Copy the records below word for word, without changing anything.

— Start Input material —

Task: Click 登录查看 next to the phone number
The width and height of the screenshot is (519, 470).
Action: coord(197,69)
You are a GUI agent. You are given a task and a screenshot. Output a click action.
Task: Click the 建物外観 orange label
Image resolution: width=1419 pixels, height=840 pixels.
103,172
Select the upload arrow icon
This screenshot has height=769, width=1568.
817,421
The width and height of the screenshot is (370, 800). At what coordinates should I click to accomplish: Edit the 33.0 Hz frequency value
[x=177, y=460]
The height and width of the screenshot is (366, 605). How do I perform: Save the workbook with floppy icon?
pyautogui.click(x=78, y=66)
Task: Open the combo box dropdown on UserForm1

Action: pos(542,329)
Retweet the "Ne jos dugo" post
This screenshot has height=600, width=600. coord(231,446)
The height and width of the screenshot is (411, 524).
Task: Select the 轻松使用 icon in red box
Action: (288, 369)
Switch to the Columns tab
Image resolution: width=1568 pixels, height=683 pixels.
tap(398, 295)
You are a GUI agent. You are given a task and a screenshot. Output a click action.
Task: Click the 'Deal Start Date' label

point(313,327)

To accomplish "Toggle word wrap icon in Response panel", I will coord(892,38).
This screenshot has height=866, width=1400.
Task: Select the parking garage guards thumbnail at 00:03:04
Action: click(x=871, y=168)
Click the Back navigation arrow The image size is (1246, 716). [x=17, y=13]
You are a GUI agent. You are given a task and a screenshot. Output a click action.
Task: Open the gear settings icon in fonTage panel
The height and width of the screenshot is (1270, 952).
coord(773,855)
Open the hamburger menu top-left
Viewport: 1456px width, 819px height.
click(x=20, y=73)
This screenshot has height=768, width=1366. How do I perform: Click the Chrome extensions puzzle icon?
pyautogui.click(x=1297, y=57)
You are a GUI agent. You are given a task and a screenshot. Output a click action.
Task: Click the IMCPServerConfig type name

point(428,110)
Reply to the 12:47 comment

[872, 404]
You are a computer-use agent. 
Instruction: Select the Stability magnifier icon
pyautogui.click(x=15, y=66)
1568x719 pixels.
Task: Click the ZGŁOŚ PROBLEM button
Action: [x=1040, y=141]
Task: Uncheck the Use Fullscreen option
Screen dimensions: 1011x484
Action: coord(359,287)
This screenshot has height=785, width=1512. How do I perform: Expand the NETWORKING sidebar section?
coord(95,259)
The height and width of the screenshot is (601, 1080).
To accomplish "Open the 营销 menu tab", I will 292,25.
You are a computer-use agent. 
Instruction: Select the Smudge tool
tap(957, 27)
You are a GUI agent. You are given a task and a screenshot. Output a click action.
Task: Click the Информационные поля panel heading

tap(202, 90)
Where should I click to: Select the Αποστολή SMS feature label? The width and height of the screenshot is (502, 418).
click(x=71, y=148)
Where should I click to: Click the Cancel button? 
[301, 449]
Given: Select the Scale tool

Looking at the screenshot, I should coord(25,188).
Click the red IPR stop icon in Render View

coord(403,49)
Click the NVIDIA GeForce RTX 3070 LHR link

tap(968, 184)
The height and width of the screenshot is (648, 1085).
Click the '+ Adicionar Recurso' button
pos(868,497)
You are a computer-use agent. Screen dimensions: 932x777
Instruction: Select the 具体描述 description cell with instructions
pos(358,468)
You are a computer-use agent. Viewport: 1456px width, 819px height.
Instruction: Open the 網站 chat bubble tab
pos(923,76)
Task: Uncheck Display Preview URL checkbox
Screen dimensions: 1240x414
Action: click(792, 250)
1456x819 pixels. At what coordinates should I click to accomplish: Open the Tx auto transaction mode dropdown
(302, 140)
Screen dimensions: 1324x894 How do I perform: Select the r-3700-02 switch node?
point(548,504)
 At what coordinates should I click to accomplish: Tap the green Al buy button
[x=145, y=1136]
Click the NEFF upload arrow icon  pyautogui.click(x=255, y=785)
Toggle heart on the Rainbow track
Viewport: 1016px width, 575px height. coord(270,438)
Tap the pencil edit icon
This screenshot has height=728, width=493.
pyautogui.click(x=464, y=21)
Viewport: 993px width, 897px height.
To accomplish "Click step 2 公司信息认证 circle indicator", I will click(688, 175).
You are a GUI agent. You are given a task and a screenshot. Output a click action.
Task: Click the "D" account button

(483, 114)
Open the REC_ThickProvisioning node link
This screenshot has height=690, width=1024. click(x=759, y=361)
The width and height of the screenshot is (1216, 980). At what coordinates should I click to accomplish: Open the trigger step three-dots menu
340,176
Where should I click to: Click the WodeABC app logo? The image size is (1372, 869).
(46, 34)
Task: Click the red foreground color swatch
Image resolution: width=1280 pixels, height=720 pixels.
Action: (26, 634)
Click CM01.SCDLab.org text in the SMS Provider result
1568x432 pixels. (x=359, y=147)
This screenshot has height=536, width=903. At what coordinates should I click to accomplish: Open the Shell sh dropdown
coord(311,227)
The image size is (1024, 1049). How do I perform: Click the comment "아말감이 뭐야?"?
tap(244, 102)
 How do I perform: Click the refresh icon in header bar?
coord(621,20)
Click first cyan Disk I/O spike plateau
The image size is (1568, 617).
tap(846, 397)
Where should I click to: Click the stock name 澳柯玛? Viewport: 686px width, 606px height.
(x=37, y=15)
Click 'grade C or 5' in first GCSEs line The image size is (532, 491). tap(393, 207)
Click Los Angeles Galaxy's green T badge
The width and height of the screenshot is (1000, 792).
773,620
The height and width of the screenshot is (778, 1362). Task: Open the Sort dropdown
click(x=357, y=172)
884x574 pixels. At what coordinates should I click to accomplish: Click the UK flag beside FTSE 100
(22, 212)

— End Input material —

Problem solution:
Task: Click 登录查看 next to the phone number
The width and height of the screenshot is (519, 470).
Action: coord(197,69)
You are a GUI agent. You are given a task and a screenshot. Output a click action.
Task: Click the 建物外観 orange label
Image resolution: width=1419 pixels, height=840 pixels.
103,172
Select the upload arrow icon
This screenshot has height=769, width=1568.
817,421
The width and height of the screenshot is (370, 800). At what coordinates should I click to accomplish: Edit the 33.0 Hz frequency value
[x=177, y=460]
The height and width of the screenshot is (366, 605). How do I perform: Save the workbook with floppy icon?
pyautogui.click(x=78, y=66)
Task: Open the combo box dropdown on UserForm1

Action: pos(542,329)
Retweet the "Ne jos dugo" post
This screenshot has height=600, width=600. coord(231,446)
The height and width of the screenshot is (411, 524).
Task: Select the 轻松使用 icon in red box
Action: (288, 369)
Switch to the Columns tab
Image resolution: width=1568 pixels, height=683 pixels.
tap(398, 295)
You are a GUI agent. You are given a task and a screenshot. Output a click action.
Task: Click the 'Deal Start Date' label

point(313,327)

To accomplish "Toggle word wrap icon in Response panel", I will coord(892,38).
This screenshot has height=866, width=1400.
Task: Select the parking garage guards thumbnail at 00:03:04
Action: click(x=871, y=168)
Click the Back navigation arrow The image size is (1246, 716). [x=17, y=13]
You are a GUI agent. You are given a task and a screenshot. Output a click action.
Task: Open the gear settings icon in fonTage panel
The height and width of the screenshot is (1270, 952).
coord(773,855)
Open the hamburger menu top-left
Viewport: 1456px width, 819px height.
click(x=20, y=73)
This screenshot has height=768, width=1366. How do I perform: Click the Chrome extensions puzzle icon?
pyautogui.click(x=1297, y=57)
You are a GUI agent. You are given a task and a screenshot. Output a click action.
Task: Click the IMCPServerConfig type name

point(428,110)
Reply to the 12:47 comment

[872, 404]
You are a computer-use agent. 
Instruction: Select the Stability magnifier icon
pyautogui.click(x=15, y=66)
1568x719 pixels.
Task: Click the ZGŁOŚ PROBLEM button
Action: [x=1040, y=141]
Task: Uncheck the Use Fullscreen option
Screen dimensions: 1011x484
Action: coord(359,287)
This screenshot has height=785, width=1512. How do I perform: Expand the NETWORKING sidebar section?
coord(95,259)
The height and width of the screenshot is (601, 1080).
To accomplish "Open the 营销 menu tab", I will 292,25.
You are a computer-use agent. 
Instruction: Select the Smudge tool
tap(957, 27)
You are a GUI agent. You are given a task and a screenshot. Output a click action.
Task: Click the Информационные поля panel heading

tap(202, 90)
Where should I click to: Select the Αποστολή SMS feature label? The width and height of the screenshot is (502, 418).
click(x=71, y=148)
Where should I click to: Click the Cancel button? 
[301, 449]
Given: Select the Scale tool

Looking at the screenshot, I should coord(25,188).
Click the red IPR stop icon in Render View

coord(403,49)
Click the NVIDIA GeForce RTX 3070 LHR link

tap(968, 184)
The height and width of the screenshot is (648, 1085).
Click the '+ Adicionar Recurso' button
pos(868,497)
You are a computer-use agent. Screen dimensions: 932x777
Instruction: Select the 具体描述 description cell with instructions
pos(358,468)
You are a computer-use agent. Viewport: 1456px width, 819px height.
Instruction: Open the 網站 chat bubble tab
pos(923,76)
Task: Uncheck Display Preview URL checkbox
Screen dimensions: 1240x414
Action: click(792, 250)
1456x819 pixels. At what coordinates should I click to accomplish: Open the Tx auto transaction mode dropdown
(302, 140)
Screen dimensions: 1324x894 How do I perform: Select the r-3700-02 switch node?
point(548,504)
 At what coordinates should I click to accomplish: Tap the green Al buy button
[x=145, y=1136]
Click the NEFF upload arrow icon  pyautogui.click(x=255, y=785)
Toggle heart on the Rainbow track
Viewport: 1016px width, 575px height. coord(270,438)
Tap the pencil edit icon
This screenshot has height=728, width=493.
pyautogui.click(x=464, y=21)
Viewport: 993px width, 897px height.
To accomplish "Click step 2 公司信息认证 circle indicator", I will click(688, 175).
You are a GUI agent. You are given a task and a screenshot. Output a click action.
Task: Click the "D" account button

(483, 114)
Open the REC_ThickProvisioning node link
This screenshot has height=690, width=1024. click(x=759, y=361)
The width and height of the screenshot is (1216, 980). At what coordinates should I click to accomplish: Open the trigger step three-dots menu
340,176
Where should I click to: Click the WodeABC app logo? The image size is (1372, 869).
(46, 34)
Task: Click the red foreground color swatch
Image resolution: width=1280 pixels, height=720 pixels.
Action: (26, 634)
Click CM01.SCDLab.org text in the SMS Provider result
1568x432 pixels. (x=359, y=147)
This screenshot has height=536, width=903. At what coordinates should I click to accomplish: Open the Shell sh dropdown
coord(311,227)
The image size is (1024, 1049). How do I perform: Click the comment "아말감이 뭐야?"?
tap(244, 102)
 How do I perform: Click the refresh icon in header bar?
coord(621,20)
Click first cyan Disk I/O spike plateau
The image size is (1568, 617).
tap(846, 397)
Where should I click to: Click the stock name 澳柯玛? Viewport: 686px width, 606px height.
(x=37, y=15)
Click 'grade C or 5' in first GCSEs line The image size is (532, 491). tap(393, 207)
Click Los Angeles Galaxy's green T badge
The width and height of the screenshot is (1000, 792).
773,620
The height and width of the screenshot is (778, 1362). Task: Open the Sort dropdown
click(x=357, y=172)
884x574 pixels. At what coordinates should I click to accomplish: Click the UK flag beside FTSE 100
(22, 212)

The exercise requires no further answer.